### EXERCISE GOAL
Format the items below as a numbered list, running from the start through the line that holds "山本 由也 (423, 897)" with both ends included, and omit any blank lines.

-=-=-=-=-

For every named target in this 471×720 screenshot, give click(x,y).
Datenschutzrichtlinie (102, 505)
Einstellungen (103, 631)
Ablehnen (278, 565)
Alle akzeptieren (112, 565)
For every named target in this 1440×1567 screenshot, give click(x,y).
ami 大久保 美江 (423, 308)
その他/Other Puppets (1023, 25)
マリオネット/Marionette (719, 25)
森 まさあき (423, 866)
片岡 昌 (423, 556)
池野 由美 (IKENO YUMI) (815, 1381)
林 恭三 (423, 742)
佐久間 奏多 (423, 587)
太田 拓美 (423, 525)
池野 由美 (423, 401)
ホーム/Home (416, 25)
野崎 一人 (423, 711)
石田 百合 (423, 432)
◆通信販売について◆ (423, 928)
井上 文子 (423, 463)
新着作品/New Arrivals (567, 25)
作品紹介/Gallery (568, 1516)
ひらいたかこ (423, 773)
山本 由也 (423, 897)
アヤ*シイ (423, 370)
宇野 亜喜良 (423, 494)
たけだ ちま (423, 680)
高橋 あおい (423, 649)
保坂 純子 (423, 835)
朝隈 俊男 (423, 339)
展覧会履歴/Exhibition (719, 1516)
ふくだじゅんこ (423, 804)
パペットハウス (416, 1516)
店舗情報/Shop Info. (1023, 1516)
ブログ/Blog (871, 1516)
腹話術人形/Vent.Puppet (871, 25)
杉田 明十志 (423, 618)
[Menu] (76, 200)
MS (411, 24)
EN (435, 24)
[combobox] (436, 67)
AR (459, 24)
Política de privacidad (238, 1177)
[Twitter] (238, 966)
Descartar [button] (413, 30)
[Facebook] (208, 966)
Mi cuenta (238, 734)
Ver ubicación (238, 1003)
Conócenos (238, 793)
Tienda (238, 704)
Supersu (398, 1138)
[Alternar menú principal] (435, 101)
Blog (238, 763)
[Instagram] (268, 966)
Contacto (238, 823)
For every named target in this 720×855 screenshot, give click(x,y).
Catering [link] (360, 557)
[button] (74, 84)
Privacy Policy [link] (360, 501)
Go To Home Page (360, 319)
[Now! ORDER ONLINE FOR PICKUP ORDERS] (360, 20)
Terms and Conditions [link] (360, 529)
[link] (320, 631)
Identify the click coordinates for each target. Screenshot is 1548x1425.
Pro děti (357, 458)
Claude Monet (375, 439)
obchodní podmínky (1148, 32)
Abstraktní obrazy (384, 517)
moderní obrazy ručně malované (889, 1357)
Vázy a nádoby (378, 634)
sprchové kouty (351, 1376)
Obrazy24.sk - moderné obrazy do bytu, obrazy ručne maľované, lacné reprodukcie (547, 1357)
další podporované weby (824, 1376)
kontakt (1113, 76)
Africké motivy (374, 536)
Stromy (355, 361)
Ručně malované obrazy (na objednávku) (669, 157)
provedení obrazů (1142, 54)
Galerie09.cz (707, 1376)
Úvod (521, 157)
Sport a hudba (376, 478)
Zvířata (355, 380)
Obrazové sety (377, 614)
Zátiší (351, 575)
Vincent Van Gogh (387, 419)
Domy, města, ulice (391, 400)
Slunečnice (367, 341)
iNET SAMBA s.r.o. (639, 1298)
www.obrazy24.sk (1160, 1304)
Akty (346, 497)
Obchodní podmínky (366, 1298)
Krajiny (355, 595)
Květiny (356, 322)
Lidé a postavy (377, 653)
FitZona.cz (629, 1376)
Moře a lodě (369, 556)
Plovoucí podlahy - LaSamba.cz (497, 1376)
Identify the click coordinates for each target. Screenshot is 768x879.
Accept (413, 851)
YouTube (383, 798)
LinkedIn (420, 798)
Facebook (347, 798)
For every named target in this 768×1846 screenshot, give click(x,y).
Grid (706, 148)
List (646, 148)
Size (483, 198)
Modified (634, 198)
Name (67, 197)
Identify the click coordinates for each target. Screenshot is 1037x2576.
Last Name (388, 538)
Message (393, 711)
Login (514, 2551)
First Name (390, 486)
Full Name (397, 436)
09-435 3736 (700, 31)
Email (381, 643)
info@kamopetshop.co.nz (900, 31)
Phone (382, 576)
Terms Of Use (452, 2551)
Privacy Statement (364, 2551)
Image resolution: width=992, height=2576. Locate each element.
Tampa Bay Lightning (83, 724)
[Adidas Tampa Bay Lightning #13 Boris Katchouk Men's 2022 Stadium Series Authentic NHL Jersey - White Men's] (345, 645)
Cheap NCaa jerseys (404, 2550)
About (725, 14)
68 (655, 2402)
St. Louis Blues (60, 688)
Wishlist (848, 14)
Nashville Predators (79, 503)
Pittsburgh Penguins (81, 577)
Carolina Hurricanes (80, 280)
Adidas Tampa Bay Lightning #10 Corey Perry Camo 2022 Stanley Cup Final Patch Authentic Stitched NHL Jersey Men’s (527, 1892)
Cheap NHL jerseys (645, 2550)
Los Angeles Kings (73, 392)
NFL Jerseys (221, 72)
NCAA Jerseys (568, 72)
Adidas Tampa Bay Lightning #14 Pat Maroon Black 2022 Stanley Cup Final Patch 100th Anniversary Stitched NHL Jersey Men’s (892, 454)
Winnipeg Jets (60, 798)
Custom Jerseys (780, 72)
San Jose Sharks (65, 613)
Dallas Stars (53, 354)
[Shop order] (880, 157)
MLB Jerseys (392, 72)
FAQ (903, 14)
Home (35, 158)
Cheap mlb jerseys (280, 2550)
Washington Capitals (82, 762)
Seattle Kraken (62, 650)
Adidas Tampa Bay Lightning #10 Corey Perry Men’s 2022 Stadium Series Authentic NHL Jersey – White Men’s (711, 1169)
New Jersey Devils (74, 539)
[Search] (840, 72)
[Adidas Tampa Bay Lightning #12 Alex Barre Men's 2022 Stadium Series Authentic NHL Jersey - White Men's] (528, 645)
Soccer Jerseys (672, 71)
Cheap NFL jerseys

-=-=-=-=-

### CORRECT RESULT
1. For every named target in this 471×720 screenshot, give click(x,y).
2. Datenschutzrichtlinie (102, 505)
3. Einstellungen (103, 631)
4. Ablehnen (278, 565)
5. Alle akzeptieren (112, 565)
6. For every named target in this 1440×1567 screenshot, give click(x,y).
7. ami 大久保 美江 (423, 308)
8. その他/Other Puppets (1023, 25)
9. マリオネット/Marionette (719, 25)
10. 森 まさあき (423, 866)
11. 片岡 昌 (423, 556)
12. 池野 由美 (IKENO YUMI) (815, 1381)
13. 林 恭三 (423, 742)
14. 佐久間 奏多 (423, 587)
15. 太田 拓美 (423, 525)
16. 池野 由美 (423, 401)
17. ホーム/Home (416, 25)
18. 野崎 一人 (423, 711)
19. 石田 百合 (423, 432)
20. ◆通信販売について◆ (423, 928)
21. 井上 文子 (423, 463)
22. 新着作品/New Arrivals (567, 25)
23. 作品紹介/Gallery (568, 1516)
24. ひらいたかこ (423, 773)
25. 山本 由也 (423, 897)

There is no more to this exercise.